George C. Williams, Natural Selection: Domains, Levels, and Challenges, 1992, p 143-148

Why should this point of view not be reflected in the article? Why the mythology that Haldane's Dilemma was settled?

Do people defending the current version of the article not find this a bit awkward? 70.16.207.189 (talk) 15:33, 14 January 2014 (UTC)Reply

Update, I added a reference to G.C. Williams discussion on Haldane's Dilemma to the article.

This is a mainstream scientific journal article dealing directly with the subject and it should be included.
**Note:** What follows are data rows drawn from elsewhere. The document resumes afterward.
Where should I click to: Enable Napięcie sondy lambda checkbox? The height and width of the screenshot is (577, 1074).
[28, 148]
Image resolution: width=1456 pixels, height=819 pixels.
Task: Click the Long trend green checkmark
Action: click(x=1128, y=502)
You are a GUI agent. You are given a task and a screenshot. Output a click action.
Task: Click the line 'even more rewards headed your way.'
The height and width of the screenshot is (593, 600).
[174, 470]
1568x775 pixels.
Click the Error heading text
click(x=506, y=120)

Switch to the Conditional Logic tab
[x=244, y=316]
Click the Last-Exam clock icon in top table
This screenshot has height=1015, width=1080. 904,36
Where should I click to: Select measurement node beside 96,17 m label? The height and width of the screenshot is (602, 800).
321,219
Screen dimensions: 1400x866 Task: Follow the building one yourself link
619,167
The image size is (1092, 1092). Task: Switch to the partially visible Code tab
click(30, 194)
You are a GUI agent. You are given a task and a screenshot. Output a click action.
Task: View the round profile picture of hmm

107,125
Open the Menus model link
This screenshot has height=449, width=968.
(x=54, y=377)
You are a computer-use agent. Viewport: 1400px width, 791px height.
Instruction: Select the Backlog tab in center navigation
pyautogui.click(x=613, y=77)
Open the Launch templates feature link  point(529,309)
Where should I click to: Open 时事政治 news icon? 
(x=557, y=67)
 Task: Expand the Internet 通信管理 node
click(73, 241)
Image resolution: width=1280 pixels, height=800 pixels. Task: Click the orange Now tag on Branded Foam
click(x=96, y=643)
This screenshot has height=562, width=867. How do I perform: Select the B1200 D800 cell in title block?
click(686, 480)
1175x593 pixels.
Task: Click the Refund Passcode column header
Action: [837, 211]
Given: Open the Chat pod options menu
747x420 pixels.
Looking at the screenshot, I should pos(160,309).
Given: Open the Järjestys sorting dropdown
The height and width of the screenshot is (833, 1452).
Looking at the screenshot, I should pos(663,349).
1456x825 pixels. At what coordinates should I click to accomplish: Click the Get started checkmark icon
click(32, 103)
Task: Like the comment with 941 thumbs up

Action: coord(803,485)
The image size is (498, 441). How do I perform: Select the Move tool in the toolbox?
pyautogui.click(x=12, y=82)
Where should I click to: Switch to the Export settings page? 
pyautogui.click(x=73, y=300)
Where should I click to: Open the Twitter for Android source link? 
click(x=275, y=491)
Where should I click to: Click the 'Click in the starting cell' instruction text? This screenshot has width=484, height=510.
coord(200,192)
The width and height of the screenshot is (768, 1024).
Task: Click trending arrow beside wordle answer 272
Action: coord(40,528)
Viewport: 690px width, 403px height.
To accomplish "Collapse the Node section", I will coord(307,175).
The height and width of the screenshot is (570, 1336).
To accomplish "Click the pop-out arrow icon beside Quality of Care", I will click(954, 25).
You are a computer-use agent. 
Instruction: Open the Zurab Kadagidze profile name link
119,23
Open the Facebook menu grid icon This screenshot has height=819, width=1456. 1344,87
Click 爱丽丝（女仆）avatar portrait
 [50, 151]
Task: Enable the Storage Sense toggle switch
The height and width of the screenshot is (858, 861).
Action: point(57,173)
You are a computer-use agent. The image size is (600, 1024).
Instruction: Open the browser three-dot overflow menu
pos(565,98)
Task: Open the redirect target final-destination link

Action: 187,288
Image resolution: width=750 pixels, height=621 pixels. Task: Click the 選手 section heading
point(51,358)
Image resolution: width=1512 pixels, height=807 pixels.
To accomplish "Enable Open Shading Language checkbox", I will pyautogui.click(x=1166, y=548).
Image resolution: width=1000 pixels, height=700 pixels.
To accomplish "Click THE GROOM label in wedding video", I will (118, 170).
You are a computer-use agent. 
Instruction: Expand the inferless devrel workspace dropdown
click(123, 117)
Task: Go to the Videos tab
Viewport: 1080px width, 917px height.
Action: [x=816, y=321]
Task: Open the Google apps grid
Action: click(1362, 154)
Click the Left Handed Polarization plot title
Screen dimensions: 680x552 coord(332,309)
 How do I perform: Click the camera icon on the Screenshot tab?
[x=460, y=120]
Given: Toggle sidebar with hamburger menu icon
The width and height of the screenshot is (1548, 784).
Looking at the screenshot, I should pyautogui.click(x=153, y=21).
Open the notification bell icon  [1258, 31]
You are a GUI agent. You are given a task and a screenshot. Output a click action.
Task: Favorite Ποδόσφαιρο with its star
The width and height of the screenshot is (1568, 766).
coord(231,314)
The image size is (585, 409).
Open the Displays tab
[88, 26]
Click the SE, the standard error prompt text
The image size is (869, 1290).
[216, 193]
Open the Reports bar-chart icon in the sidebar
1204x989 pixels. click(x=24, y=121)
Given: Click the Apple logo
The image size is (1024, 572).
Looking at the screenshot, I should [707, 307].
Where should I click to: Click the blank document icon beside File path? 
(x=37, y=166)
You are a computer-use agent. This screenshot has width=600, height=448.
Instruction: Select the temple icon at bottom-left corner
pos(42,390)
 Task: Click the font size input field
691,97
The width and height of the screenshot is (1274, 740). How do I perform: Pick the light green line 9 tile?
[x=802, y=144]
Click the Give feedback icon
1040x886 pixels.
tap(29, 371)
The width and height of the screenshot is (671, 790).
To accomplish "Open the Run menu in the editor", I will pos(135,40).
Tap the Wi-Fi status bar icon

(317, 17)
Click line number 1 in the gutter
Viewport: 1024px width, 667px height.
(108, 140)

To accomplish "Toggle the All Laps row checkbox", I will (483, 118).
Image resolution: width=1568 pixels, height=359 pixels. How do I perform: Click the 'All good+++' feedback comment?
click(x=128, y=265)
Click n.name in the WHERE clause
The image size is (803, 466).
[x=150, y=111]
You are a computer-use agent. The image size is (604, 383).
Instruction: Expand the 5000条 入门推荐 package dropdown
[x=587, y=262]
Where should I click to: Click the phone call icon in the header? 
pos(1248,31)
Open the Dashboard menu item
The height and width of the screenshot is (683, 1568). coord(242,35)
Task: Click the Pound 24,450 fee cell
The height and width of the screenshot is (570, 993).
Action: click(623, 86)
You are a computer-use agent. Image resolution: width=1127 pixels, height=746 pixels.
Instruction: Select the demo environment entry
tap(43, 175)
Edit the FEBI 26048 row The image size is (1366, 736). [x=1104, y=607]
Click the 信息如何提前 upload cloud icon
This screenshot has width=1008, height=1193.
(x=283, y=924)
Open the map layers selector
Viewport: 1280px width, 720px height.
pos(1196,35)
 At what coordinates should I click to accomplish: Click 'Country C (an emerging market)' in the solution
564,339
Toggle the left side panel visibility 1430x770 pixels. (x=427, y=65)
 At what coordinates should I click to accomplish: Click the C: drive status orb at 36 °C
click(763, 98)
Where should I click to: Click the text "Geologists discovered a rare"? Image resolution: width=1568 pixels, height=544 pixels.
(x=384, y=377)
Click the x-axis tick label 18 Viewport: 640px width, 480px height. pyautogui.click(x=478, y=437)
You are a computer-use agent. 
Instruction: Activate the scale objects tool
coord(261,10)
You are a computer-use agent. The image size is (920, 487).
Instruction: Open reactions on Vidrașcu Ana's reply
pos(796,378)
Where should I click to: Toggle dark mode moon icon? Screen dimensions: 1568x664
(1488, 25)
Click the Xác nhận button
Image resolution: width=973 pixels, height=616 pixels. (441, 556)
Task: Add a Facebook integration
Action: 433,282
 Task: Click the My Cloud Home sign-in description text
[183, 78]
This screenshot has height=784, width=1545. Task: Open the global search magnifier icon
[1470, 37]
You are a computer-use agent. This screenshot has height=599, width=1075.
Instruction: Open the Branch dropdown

Williams clearly views Haldane's Dilemma as a challenge, as recently as the 1990's. Anyone who is skeptical of this can read the article for themselves here: http://books.google.co.in/books?id=nTJlZ9QTssYC&pg=PA145&lpg=PA145&focus=viewport&vq=Haldane%27s+Dilemma

"I think the time has come for a renewed discussion and experimental attack on Haldane's Dilemma"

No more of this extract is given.